------ Dataset excerpts ------

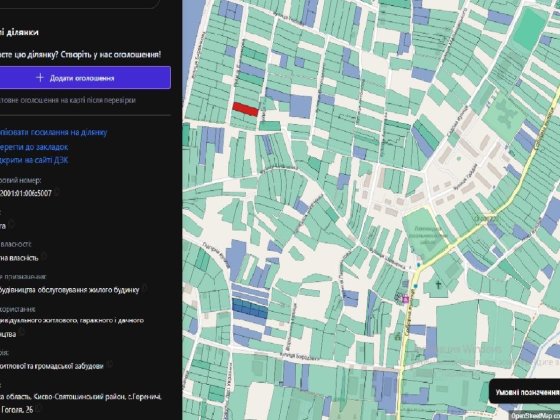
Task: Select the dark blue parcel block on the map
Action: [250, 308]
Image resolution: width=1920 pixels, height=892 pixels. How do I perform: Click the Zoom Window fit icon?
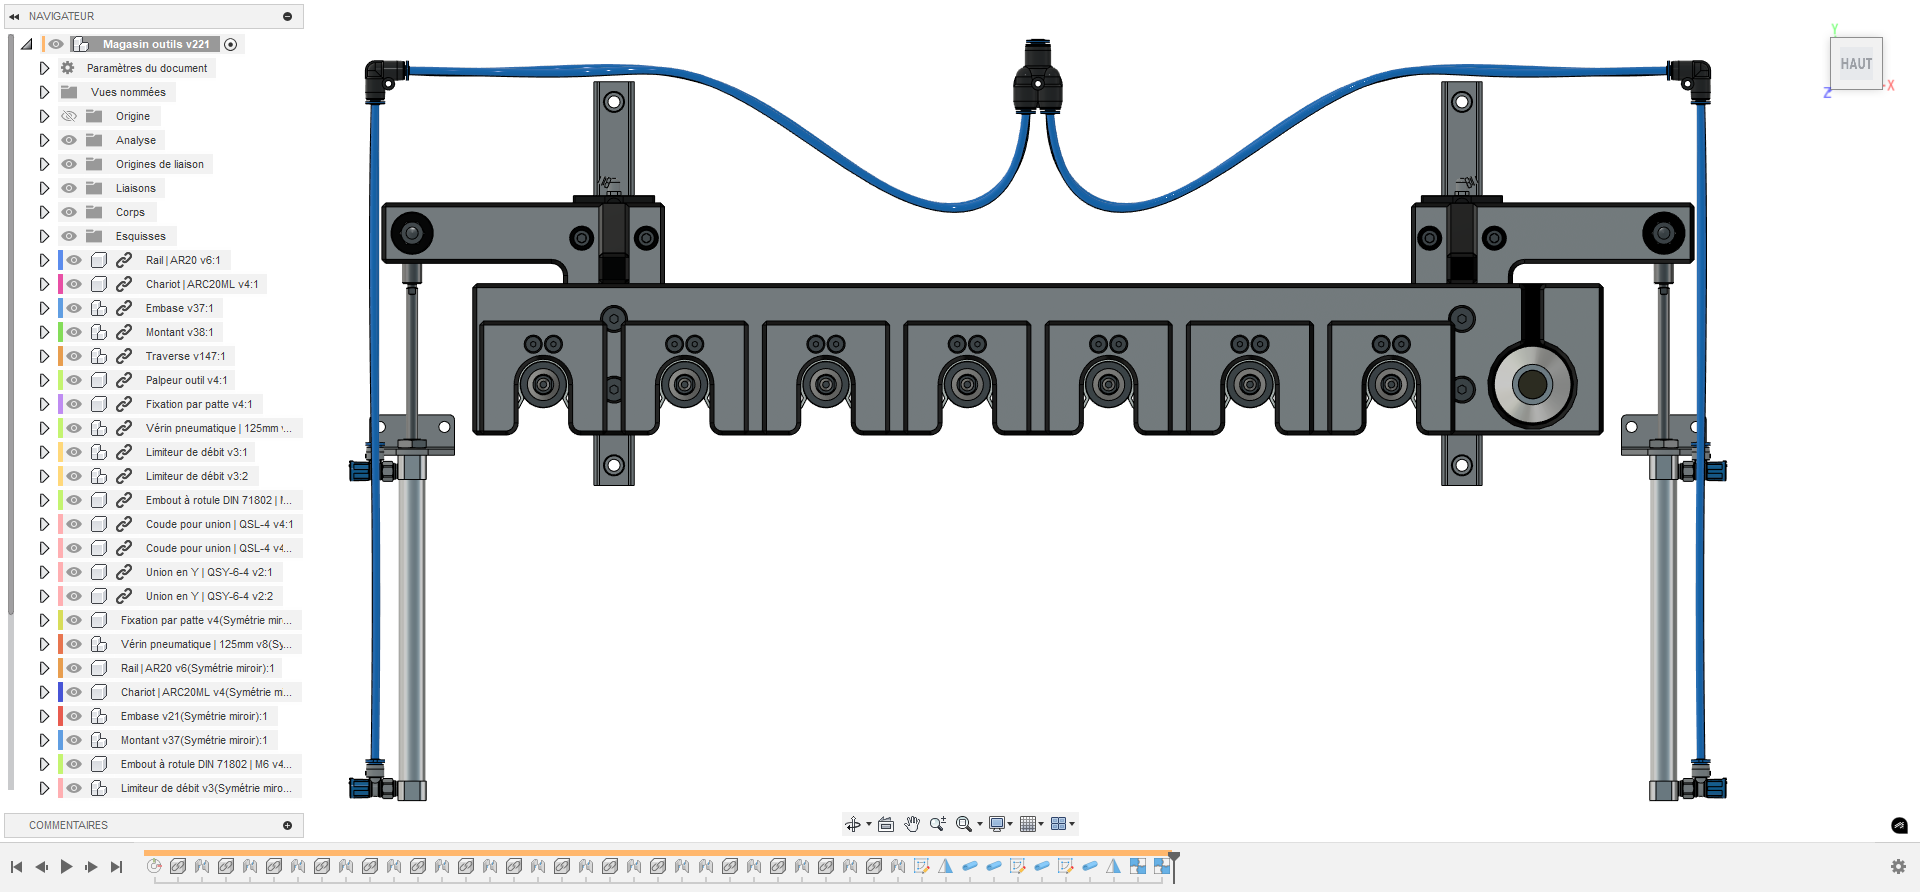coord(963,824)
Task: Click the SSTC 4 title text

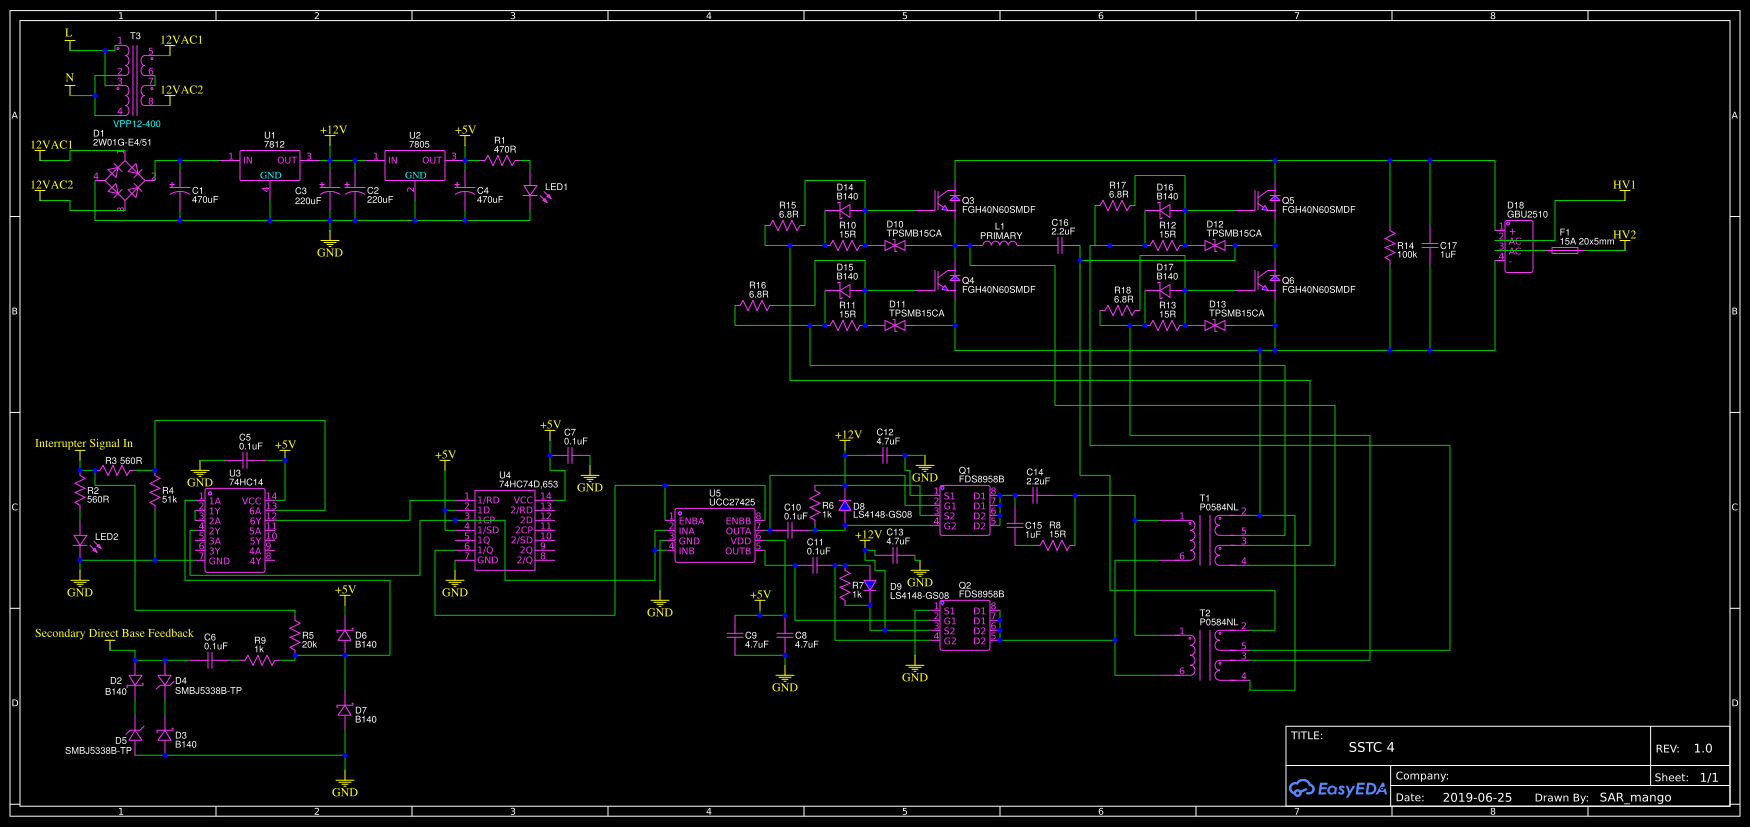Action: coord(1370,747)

------
------ Dataset excerpts ------

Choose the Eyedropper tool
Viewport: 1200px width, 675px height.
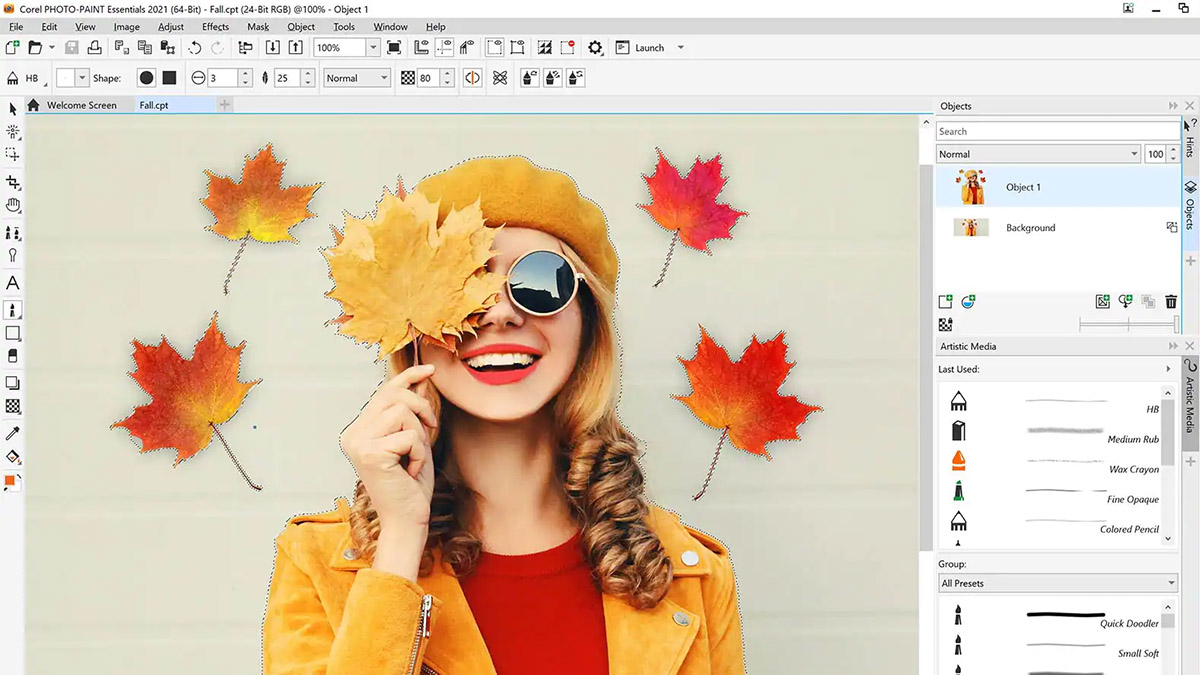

------

## Your assignment
Copy range, inclusive: the line holding "Choose the Eyedropper tool" to the line holding "Viewport: 1200px width, 675px height.". Reproduce exactly those lines of the records above and no others.

## Answer to this problem
Choose the Eyedropper tool
Viewport: 1200px width, 675px height.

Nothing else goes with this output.